That's why researchers from Brigham Young University are interested in finding ways to better detect when someone is lying digitally. "Digital conversations are a fertile ground for deception because people can easily conceal their identity and their messages often appear credible," study co-author Tom Meservy wrote. "Unfortunately, humans are terrible at detecting deception. We're creating methods to correct that."

Meservy said humans are able to catch a lie a mere 52 percent of the time—hardly better than taking a wild guess. And yet, people lie like rugs: The average person tells two lies a day, studies show.

What's more, being deceived electronically can have consequences far worse than a minor fib like, "Sorry I didn’t get back to you earlier, my battery was dead." It can leave you vulnerable to a scams, fraud, even cyberattack. Internet crime is steadily increasing as more money's flowing through the web, giving scientists good reason to up their digital detection game.

Cornell Professor Jeff Hancock is at the forefront of such research. In his TED Talk on the future of lying, he predicted that even though intuitively you’d think people would be more likely to lie when hiding behind a virtual identity, the fact that online communication leaves a permanent digital record of verifiable facts could actually keep us on the straight and narrow. In that way, the internet is already an ever-present lie detector.

The Brigham Young researchers reached their conclusions by having some 100 students answer a string of questions using a chatbot designed for the test. The students were asked to lie in half their responses. After collecting 1,572 deceitful and 1,590 truthful chat-based responses, researchers found the false responses took 10 percent longer to create and were edited more than the honest messages. The study was published this week in the journal ACM Transactions on Management Information Systems.

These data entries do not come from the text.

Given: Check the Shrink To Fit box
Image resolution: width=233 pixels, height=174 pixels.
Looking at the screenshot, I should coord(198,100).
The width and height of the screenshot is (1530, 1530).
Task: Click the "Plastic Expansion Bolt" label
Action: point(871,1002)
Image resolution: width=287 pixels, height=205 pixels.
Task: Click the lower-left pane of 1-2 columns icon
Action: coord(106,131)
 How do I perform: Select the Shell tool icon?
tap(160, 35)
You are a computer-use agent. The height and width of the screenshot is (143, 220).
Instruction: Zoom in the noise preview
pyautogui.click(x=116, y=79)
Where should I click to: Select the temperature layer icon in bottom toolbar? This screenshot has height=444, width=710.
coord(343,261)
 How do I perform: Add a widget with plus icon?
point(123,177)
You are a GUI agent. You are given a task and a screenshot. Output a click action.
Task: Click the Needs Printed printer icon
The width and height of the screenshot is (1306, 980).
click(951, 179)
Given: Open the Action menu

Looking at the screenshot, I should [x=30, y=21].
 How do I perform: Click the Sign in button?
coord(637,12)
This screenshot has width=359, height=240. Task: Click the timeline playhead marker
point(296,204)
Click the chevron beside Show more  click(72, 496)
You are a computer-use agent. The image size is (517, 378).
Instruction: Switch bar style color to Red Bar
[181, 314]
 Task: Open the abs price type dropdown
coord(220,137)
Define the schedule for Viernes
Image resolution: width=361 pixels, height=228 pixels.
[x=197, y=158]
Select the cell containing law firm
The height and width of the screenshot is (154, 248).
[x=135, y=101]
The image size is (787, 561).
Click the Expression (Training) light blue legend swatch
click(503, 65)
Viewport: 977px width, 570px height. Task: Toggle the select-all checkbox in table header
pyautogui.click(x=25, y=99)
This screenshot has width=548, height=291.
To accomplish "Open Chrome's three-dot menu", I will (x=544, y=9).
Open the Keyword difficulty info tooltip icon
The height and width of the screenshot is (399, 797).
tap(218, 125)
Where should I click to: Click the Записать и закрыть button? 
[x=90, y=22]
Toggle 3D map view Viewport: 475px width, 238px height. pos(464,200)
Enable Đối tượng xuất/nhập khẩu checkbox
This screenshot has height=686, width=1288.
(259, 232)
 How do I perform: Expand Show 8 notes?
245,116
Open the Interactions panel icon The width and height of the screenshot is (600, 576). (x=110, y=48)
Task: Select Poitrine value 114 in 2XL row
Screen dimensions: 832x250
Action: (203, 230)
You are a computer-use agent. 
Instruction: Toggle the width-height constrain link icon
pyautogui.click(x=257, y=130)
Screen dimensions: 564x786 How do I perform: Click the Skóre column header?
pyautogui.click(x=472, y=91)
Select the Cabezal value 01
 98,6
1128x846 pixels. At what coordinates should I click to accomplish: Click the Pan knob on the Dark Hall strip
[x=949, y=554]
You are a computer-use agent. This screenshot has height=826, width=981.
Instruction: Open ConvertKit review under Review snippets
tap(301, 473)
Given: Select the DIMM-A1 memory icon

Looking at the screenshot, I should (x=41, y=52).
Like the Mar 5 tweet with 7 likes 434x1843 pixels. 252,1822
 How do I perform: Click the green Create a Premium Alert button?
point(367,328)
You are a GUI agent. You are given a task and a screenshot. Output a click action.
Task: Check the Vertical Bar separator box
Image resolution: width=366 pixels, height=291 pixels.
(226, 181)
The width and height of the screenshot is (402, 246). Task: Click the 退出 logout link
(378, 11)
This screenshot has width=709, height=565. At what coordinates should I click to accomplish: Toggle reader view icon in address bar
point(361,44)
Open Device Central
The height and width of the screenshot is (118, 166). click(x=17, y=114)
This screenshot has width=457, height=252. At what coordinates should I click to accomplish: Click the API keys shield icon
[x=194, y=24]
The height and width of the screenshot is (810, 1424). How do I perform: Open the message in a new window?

Granted, a hundred people isn't a huge sample size, and 10 percent increase isn't exactly a breakthrough. But it's some indication that there are subtle clues that can help detect e-lying waiting to be discovered, and researchers are hoping to find more. Next, they plan to observe people with other sensors like Microsoft's Kinect to track how humans behave in the act of digital deceit.

The hope is that down the road, it could be possible to use that kind of data to develop computerized lie detectors that can predict deception in real-time. An invention like that could turn society on its nose. Or at least give us easily fooled humans a better than 50/50 chance of getting duped.